Sir John Pender (1816–1896)

Sir John Pender was a pioneer of telegraphic communications whose work transformed the nature of the British Empire and of international diplomacy and commerce.

He was born in Dunbartonshire, the son of a textile merchant, and gained a gold medal for design at Glasgow High School. By the time he was 21 he was managing a Glasgow textile firm, and soon afterwards set up his own textile business, trading principally to China, India and other countries in the Far East.

He invested in 1856 in the unsuccessful Atlantic Telegraph Company, which laid a cable in 1858, although it never carried commercial traffic. In 1864 he brought together Glass, Elliot & Co, cable manufacturers, and the Gutta Percha Co to form the Telegraph Construction and Maintenance Co (TCM), which he chaired, with Sir Daniel Gooch, chief mechanical engineer of the Great Western Railway, as a co-director. The company employed I K Brunel’s ‘great leviathan’, the SS Great Eastern, to lay their cable.

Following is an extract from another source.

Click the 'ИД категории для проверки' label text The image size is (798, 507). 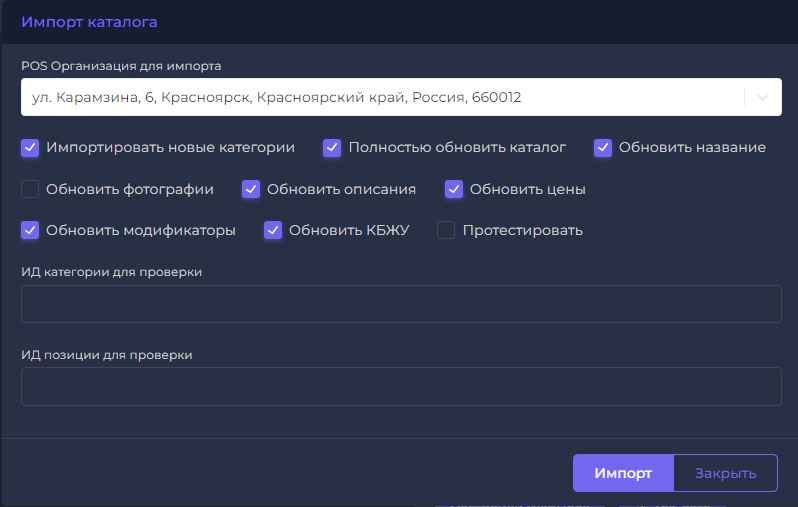[112, 272]
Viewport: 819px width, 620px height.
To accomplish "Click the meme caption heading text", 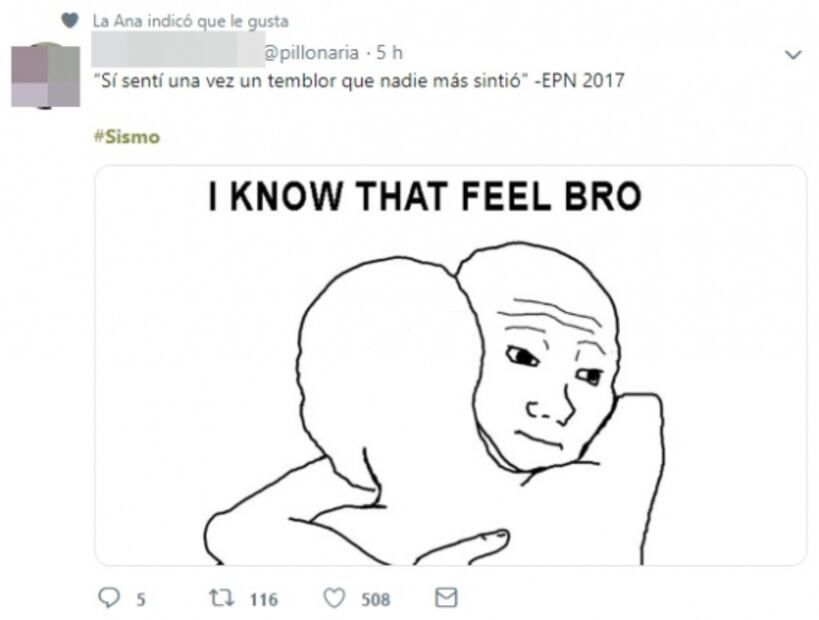I will (x=425, y=196).
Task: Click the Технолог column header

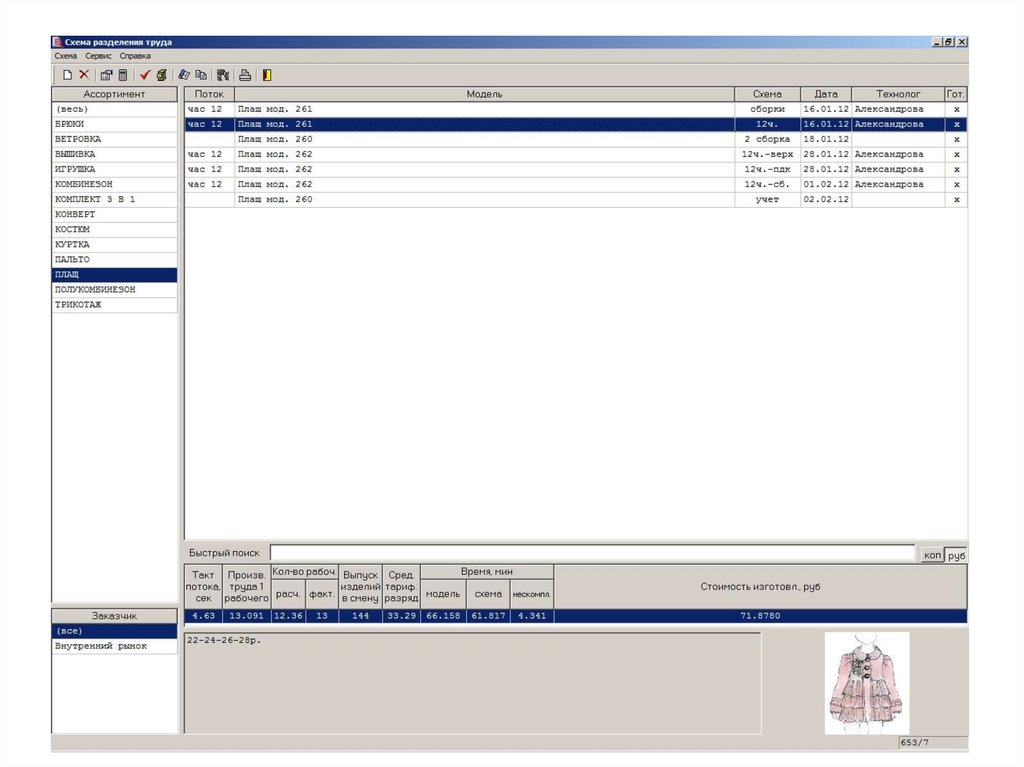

It was the only ship capable of carrying 2500 sufficient quantities of cable. Pender provided a personal guarantee of ?250,000 when the cable broke in 1865, and the following year transatlantic communication by telegraph was successfully established.

In 1868 Gooch became chairman of TCM, while Pender formed a group of companies to lay cables connecting Europe with the Far East through the Mediterranean. A spectacular party at his home in Piccadilly, with 700 guests including the Prince of Wales, marked the completion of the cable to India on 23 June 1870. The prince exchanged messages with the Viceroy.

Pender was later chairman of the Metropolitan Electric Supply Co in London, and had a fitful career as a Member of Parliament.